— Task prompt —
Please set down the data again exactly, minus the pictures.

Start of Entries shown

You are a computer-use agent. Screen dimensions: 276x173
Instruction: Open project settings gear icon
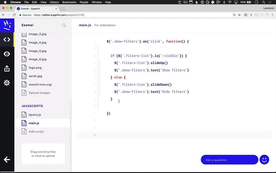(7, 83)
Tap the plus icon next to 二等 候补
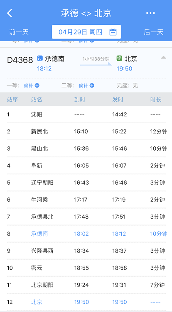This screenshot has width=172, height=312. click(92, 85)
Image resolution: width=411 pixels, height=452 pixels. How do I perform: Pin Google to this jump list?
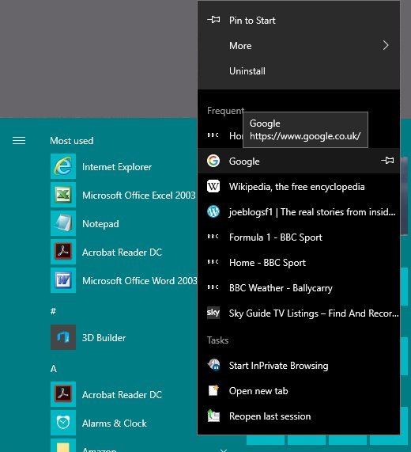388,160
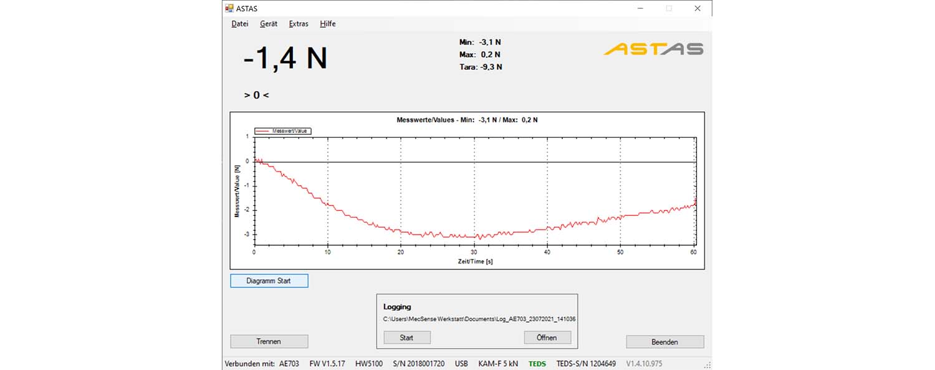Open the Gerät menu

(x=269, y=24)
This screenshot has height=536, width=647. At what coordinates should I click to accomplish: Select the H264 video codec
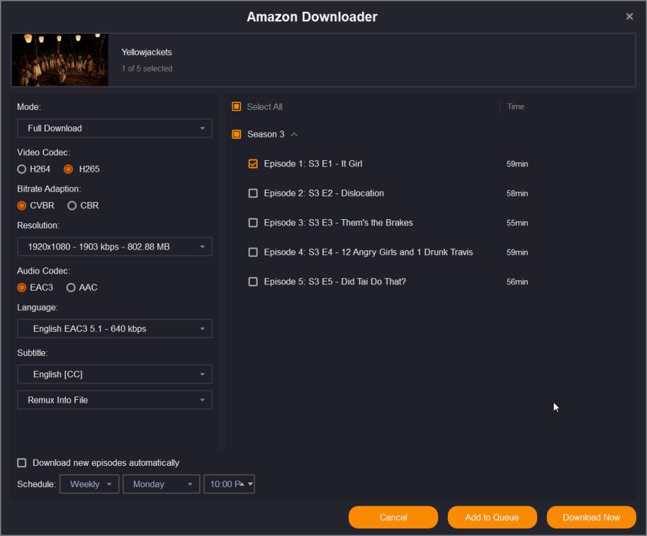(x=22, y=169)
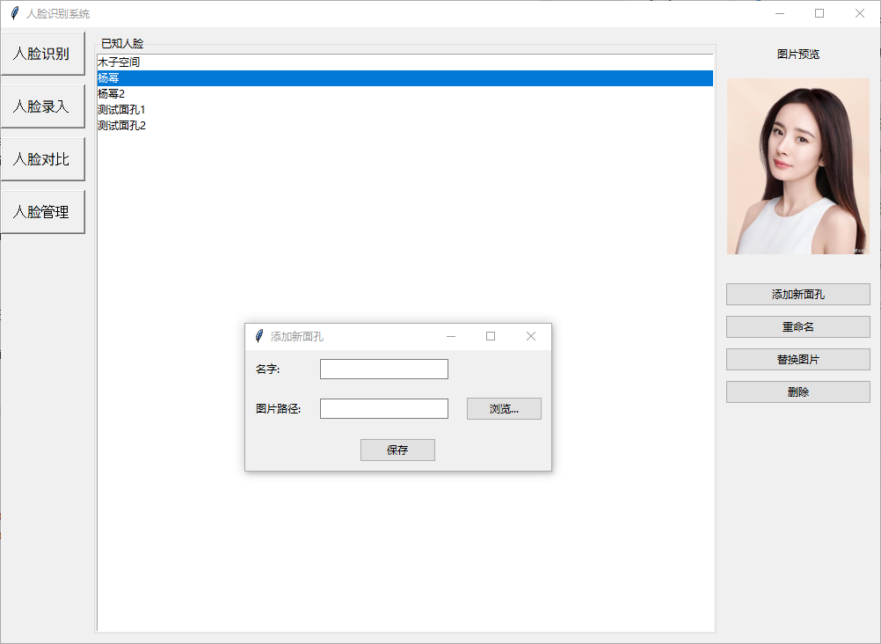This screenshot has width=881, height=644.
Task: Select the 人脸管理 sidebar button
Action: 41,212
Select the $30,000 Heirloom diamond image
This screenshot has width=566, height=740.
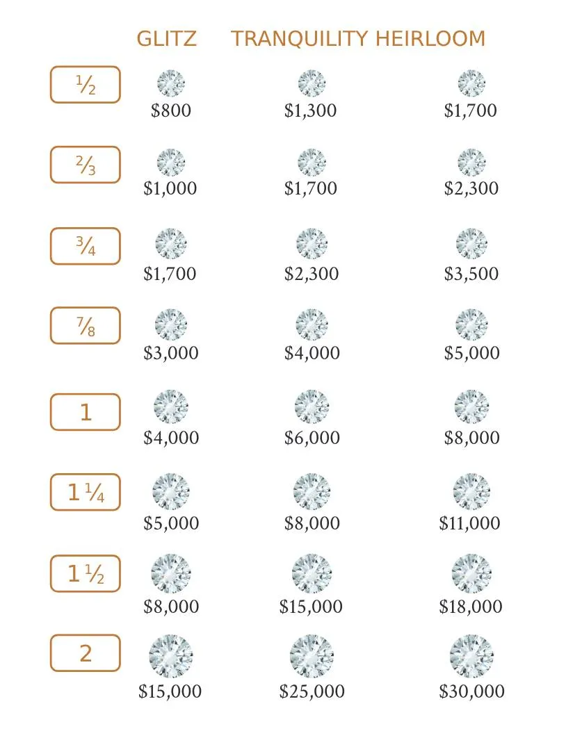click(x=471, y=656)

End of Entries shown

— Task answer —
You are a computer-use agent. Screen dimensions: 276x173
Instruction: Open project settings gear icon
(7, 83)
Tap the plus icon next to 二等 候补
This screenshot has width=172, height=312. click(92, 85)
Image resolution: width=411 pixels, height=452 pixels. How do I perform: Pin Google to this jump list?
388,160
Open the Gerät menu

(x=269, y=24)
This screenshot has height=536, width=647. At what coordinates should I click to accomplish: Select the H264 video codec
(x=22, y=169)
This screenshot has width=881, height=644.
Task: Select the 人脸管理 sidebar button
Action: 41,212
Select the $30,000 Heirloom diamond image
This screenshot has width=566, height=740.
click(x=471, y=656)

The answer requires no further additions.